After having deemed irrelevant Articles 34 to 36 TFEU because of the lack of transboundary elements in the present case, the ECJ focuses its decision on the scope of the precautionary principle.
Article 7 GFL defines the principle, setting a limit to the extent to which Member States may go in banning foodstuffs in the absence of EU standards and even if there is no transboundary impact. Its first paragraph provides that in specific circumstances where, following an assessment of available information, the possibility of harmful effects on health is identified but scientific uncertainty persists, provisional risk management measures necessary to ensure the high level of health protection may be adopted, pending further scientific information for a more comprehensive risk assessment.
As a result, a Member State is, in principle, justified in adopting a prior authorisation scheme which prohibits the use of amino acids in foods except for when a derogation has been issued, the proviso being that scheme is based on the principle of risk analysis and the precautionary principle. As a result, the assessment of the risk cannot be based on purely hypothetical considerations. Moreover, in accordance with Article 7(2) GFL, measures adopted on the basis of Article 7(1) are to be proportionate and no more restrictive of trade than is required to achieve the high level of health protection.
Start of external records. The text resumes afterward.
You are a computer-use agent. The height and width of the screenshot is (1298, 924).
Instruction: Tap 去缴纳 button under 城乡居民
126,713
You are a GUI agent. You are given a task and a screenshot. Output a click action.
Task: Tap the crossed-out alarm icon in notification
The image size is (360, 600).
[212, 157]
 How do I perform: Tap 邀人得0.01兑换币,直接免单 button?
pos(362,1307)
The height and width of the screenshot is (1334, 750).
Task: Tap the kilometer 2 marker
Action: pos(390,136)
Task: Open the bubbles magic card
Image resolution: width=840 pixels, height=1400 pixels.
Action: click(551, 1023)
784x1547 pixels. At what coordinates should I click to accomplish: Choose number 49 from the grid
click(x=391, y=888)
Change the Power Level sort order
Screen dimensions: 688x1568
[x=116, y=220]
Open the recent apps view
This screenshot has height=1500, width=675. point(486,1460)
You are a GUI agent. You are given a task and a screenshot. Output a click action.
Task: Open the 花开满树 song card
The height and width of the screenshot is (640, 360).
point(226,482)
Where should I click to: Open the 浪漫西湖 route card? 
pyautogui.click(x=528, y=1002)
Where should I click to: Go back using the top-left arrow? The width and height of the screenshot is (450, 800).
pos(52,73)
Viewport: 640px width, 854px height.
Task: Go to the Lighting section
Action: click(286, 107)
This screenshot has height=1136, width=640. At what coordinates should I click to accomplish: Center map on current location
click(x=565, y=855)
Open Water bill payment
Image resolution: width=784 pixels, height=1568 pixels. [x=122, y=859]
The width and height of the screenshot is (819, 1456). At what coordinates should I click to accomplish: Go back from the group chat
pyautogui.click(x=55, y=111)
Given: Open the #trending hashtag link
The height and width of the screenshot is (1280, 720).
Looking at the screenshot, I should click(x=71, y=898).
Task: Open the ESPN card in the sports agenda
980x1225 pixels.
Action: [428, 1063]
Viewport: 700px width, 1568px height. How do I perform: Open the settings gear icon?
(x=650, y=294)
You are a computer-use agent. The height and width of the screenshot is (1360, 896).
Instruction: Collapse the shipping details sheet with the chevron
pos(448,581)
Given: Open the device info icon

Against this background, the ECJ found that the risk analysis and the resulting application of the precautionary principle appear to concern only certain amino acids, which would be insufficient to justify a prior authorisation scheme, such as that laid down in German law, which applies without distinction to all amino acids. In this connection, the absence of an exhaustive assessment prior to the adoption of a systematic and untargeted prior authorisation scheme is in breach of Article 7 GFL. Finally, temporary restrictions to the granting of those derogations, even in cases where it is established that the substance is safe, constitutes a disproportionate measure to meet the objectives pursued by the German law in question.